From owner-freebsd-fs@FreeBSD.ORG  Fri Feb 10 21:14:56 2012
Return-Path: <owner-freebsd-fs@FreeBSD.ORG>
Delivered-To: fs@FreeBSD.org
Received: from mx1.freebsd.org (mx1.freebsd.org [IPv6:2001:4f8:fff6::34])
	by hub.freebsd.org (Postfix) with ESMTP id AB3521065672
	for <fs@FreeBSD.org>; Fri, 10 Feb 2012 21:14:56 +0000 (UTC)
	(envelope-from brde@optusnet.com.au)
Received: from fallbackmx10.syd.optusnet.com.au
	(fallbackmx10.syd.optusnet.com.au [211.29.132.251])
	by mx1.freebsd.org (Postfix) with ESMTP id C47448FC16
	for <fs@FreeBSD.org>; Fri, 10 Feb 2012 21:14:55 +0000 (UTC)
Received: from mail02.syd.optusnet.com.au (mail02.syd.optusnet.com.au
	[211.29.132.183])
	by fallbackmx10.syd.optusnet.com.au (8.13.1/8.13.1) with ESMTP id
	q1AIPcjK005127 for <fs@FreeBSD.org>; Sat, 11 Feb 2012 05:25:38 +1100
Received: from c211-30-171-136.carlnfd1.nsw.optusnet.com.au
	(c211-30-171-136.carlnfd1.nsw.optusnet.com.au [211.30.171.136])
	by mail02.syd.optusnet.com.au (8.13.1/8.13.1) with ESMTP id
	q1AIPSPZ007395
	(version=TLSv1/SSLv3 cipher=DHE-RSA-AES256-SHA bits=256 verify=NO);
	Sat, 11 Feb 2012 05:25:29 +1100
Date: Sat, 11 Feb 2012 05:25:28 +1100 (EST)
From: Bruce Evans <brde@optusnet.com.au>
X-X-Sender: bde@besplex.bde.org
To: Sergey Kandaurov <pluknet@gmail.com>
In-Reply-To: <CAE-mSOK2fo=PsvyQWW1Nz4XPqcr7fKDNCvVjHsUvR2uYmuqFMw@mail.gmail.com>
Message-ID: <20120211042121.B3653@besplex.bde.org>
References: <20120210135527.GR1860@hoeg.nl>
	<CAE-mSOK2fo=PsvyQWW1Nz4XPqcr7fKDNCvVjHsUvR2uYmuqFMw@mail.gmail.com>
MIME-Version: 1.0
Content-Type: TEXT/PLAIN; charset=US-ASCII; format=flowed
Cc: Ed Schouten <ed@80386.nl>, fs@FreeBSD.org
Subject: Re: Increase timestamp precision?
X-BeenThere: freebsd-fs@freebsd.org
X-Mailman-Version: 2.1.5
Precedence: list
List-Id: Filesystems <freebsd-fs.freebsd.org>
List-Unsubscribe: <http://lists.freebsd.org/mailman/listinfo/freebsd-fs>,
	<mailto:freebsd-fs-request@freebsd.org?subject=unsubscribe>
List-Archive: <http://lists.freebsd.org/pipermail/freebsd-fs>
List-Post: <mailto:freebsd-fs@freebsd.org>
List-Help: <mailto:freebsd-fs-request@freebsd.org?subject=help>
List-Subscribe: <http://lists.freebsd.org/mailman/listinfo/freebsd-fs>,
	<mailto:freebsd-fs-request@freebsd.org?subject=subscribe>
X-List-Received-Date: Fri, 10 Feb 2012 21:14:56 -0000

On Fri, 10 Feb 2012, Sergey Kandaurov wrote:

> On 10 February 2012 17:55, Ed Schouten <ed@80386.nl> wrote:
>> Hi all,
>>
>> It seems the default timestamp precision sysctl
>> (vfs.timestamp_precision) is currently set to 0 by default, meaning we
>> don't do any sub-second timestamps on files. Looking at the code, it
>> seems that vfs.timestamp_precision=1 will let it use a cached value with
>> 1 / HZ precision and it looks like it should have little overhead.
>>
>> Would anyone object if I were to change the default from 0 to 1?

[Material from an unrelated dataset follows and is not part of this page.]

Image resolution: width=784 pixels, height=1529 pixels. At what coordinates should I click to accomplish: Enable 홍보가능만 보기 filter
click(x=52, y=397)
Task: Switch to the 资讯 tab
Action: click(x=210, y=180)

Sure.  The setting of 1 is too buggy to use in its current implementation.
I don't know of any fixed version, so there is little experience with
a usable version.  I also wouldn't use getnanotime() for anything.
But I like nanotime().

% void
% vfs_timestamp(struct timespec *tsp)
% {
% 	struct timeval tv;
% 
% 	switch (timestamp_precision) {
% 	case TSP_SEC:
% 		tsp->tv_sec = time_second;
% 		tsp->tv_nsec = 0;

This gives seconds precision.  It is correct.

% 		break;
% 	case TSP_HZ:
% 		getnanotime(tsp);
% 		break;

I must have been asleep when I reviewed this for jdp in 1999.  This
doesn't give 1/HZ precision.  It gives nanoseconds precision with
garbage in the low bits, and about 1/HZ accuracy.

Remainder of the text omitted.